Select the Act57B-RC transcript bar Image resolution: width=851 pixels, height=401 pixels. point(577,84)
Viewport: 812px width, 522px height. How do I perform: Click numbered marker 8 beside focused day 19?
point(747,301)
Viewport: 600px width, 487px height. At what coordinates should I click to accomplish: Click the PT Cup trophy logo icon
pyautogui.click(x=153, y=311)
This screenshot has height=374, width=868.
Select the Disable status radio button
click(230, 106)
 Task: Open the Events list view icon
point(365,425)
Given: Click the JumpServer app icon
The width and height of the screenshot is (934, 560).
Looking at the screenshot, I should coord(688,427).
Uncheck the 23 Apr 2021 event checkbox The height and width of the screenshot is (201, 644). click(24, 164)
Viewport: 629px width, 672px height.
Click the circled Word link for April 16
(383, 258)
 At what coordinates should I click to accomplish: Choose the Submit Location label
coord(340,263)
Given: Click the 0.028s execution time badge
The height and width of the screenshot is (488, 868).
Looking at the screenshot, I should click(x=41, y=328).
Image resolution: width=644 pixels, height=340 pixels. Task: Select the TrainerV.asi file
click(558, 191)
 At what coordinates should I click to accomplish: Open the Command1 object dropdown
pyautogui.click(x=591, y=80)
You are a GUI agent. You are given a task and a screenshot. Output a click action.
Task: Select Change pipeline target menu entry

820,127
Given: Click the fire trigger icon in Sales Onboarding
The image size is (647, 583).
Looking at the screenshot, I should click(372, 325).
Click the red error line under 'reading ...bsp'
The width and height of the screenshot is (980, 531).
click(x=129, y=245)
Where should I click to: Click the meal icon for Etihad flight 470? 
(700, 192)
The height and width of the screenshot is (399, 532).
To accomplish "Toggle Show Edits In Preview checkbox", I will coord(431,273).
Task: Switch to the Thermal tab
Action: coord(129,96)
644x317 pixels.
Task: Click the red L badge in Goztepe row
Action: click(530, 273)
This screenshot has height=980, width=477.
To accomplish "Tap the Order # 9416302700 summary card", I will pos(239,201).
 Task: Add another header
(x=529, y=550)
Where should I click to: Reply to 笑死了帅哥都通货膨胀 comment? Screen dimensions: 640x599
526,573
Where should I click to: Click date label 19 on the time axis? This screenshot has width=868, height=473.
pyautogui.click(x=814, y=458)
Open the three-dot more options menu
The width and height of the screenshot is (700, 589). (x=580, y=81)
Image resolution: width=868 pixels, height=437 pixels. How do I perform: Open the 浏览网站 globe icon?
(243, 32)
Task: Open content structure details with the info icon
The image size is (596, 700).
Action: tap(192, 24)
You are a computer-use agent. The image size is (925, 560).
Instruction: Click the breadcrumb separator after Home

= = = = = = =

→ **TASK OBJECTIVE**
Every record above is to be copied out again exactly as written.

→ **EXERCISE SOLUTION**
Select the Act57B-RC transcript bar Image resolution: width=851 pixels, height=401 pixels. point(577,84)
Viewport: 812px width, 522px height. How do I perform: Click numbered marker 8 beside focused day 19?
point(747,301)
Viewport: 600px width, 487px height. At what coordinates should I click to accomplish: Click the PT Cup trophy logo icon
pyautogui.click(x=153, y=311)
This screenshot has height=374, width=868.
Select the Disable status radio button
click(230, 106)
 Task: Open the Events list view icon
point(365,425)
Given: Click the JumpServer app icon
The width and height of the screenshot is (934, 560).
Looking at the screenshot, I should coord(688,427).
Uncheck the 23 Apr 2021 event checkbox The height and width of the screenshot is (201, 644). click(24, 164)
Viewport: 629px width, 672px height.
Click the circled Word link for April 16
(383, 258)
 At what coordinates should I click to accomplish: Choose the Submit Location label
coord(340,263)
Given: Click the 0.028s execution time badge
The height and width of the screenshot is (488, 868).
Looking at the screenshot, I should click(x=41, y=328).
Image resolution: width=644 pixels, height=340 pixels. Task: Select the TrainerV.asi file
click(558, 191)
 At what coordinates should I click to accomplish: Open the Command1 object dropdown
pyautogui.click(x=591, y=80)
You are a GUI agent. You are given a task and a screenshot. Output a click action.
Task: Select Change pipeline target menu entry

820,127
Given: Click the fire trigger icon in Sales Onboarding
The image size is (647, 583).
Looking at the screenshot, I should click(372, 325).
Click the red error line under 'reading ...bsp'
The width and height of the screenshot is (980, 531).
click(x=129, y=245)
Where should I click to: Click the meal icon for Etihad flight 470? 
(700, 192)
The height and width of the screenshot is (399, 532).
To accomplish "Toggle Show Edits In Preview checkbox", I will coord(431,273).
Task: Switch to the Thermal tab
Action: coord(129,96)
644x317 pixels.
Task: Click the red L badge in Goztepe row
Action: click(530, 273)
This screenshot has height=980, width=477.
To accomplish "Tap the Order # 9416302700 summary card", I will pos(239,201).
 Task: Add another header
(x=529, y=550)
Where should I click to: Reply to 笑死了帅哥都通货膨胀 comment? Screen dimensions: 640x599
526,573
Where should I click to: Click date label 19 on the time axis? This screenshot has width=868, height=473.
pyautogui.click(x=814, y=458)
Open the three-dot more options menu
The width and height of the screenshot is (700, 589). (x=580, y=81)
Image resolution: width=868 pixels, height=437 pixels. How do I perform: Open the 浏览网站 globe icon?
(243, 32)
Task: Open content structure details with the info icon
The image size is (596, 700).
Action: tap(192, 24)
You are a computer-use agent. The image size is (925, 560).
Instruction: Click the breadcrumb separator after Home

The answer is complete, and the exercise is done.